Oh yeah, and the 5,100 new oil and other hazardous materials spills in the Gulf region reported to the National Response Center since July 15, 2010. Here are the 3,000 reports that have enough usable location information for us to pinpoint them on a map:
The inevitable conclusion? Concerned individuals and citizen’s groups, like our Gulf Monitoring Consortium, have to take it upon themselves to investigate, understand, and publicize what’s really going on with pollution and offshore drilling. You can help us by submitting your observations and photos to our Gulf Oil Spill Tracker site. And next week we’ll unveil the SkyTruth Alerts system, a continually updated interactive map of reported pollution incidents nationwide, onshore and off.

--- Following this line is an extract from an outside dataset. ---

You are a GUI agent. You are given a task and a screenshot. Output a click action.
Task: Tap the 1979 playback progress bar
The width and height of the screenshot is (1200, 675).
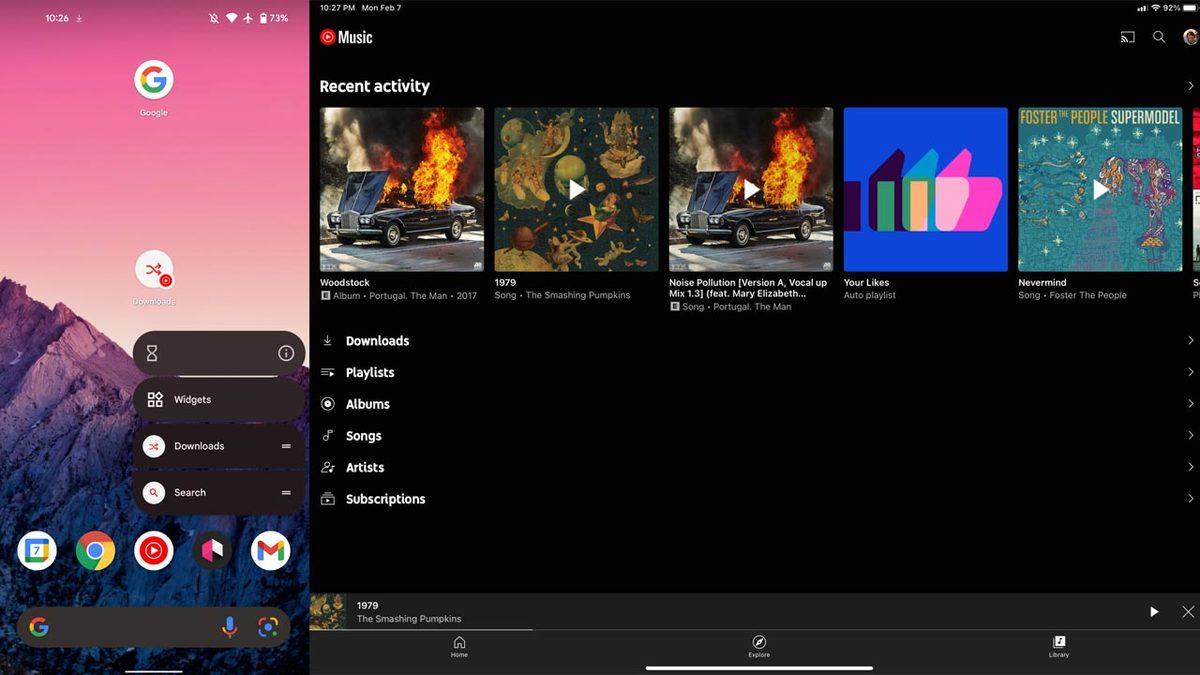point(450,629)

"And the nations were enraged, and Your wrath came, and the time came for the dead to be judged, and the time to [fn]reward Your bond-servants the prophets and the [fn]saints and those who fear Your name, the small and the great, and to destroy those who destroy the earth." Revelation 11:18
The Gulf ocean floor leaks like a seive all the time, natural oil seeps that have been going on for millions of years. Seeps occur all around the world, mostly on the continental shelves, and it is estimated that at least 8 Exxon Valdez tankers a year leak into the ocean.
This natural oil leakage is the food for many organisms that form the base of the food chain, without it there would be far less life in the oceans.
Solon – natural seeps (at least 1,000 known in the Gulf) are relatively small, chronic leaks of biodegraded crude oil spread out over a large area in the Gulf, mostly along the shelf break out in deep water (>1,000'). They support unique ecosystems of organisms that have evolved to survive on hydrocarbon. Pretty cool stuff! I've been on the Gulf seafloor in a submarine to see these seeps up close.
But there's a huge difference in toxic intensity between this low-level, steady-state leakage of biodegraded oil across a large area, and the sudden spillage of concentrated fresh crude oil in a small area that is typical for human-caused oil spills. We're working on some maps and visualizations that help illustrate the difference.
The bigger issue isn't environmental, its economic: if we allow small leaks and spills to continually occur, without any penalty to industry, then we're encouraging sloppy and haphazard operations. That's a bad idea because a culture of sloppiness with offshore drilling will inevitably lead us to the next big accident, one that might actually hurt or kill people and cause significant economic damage.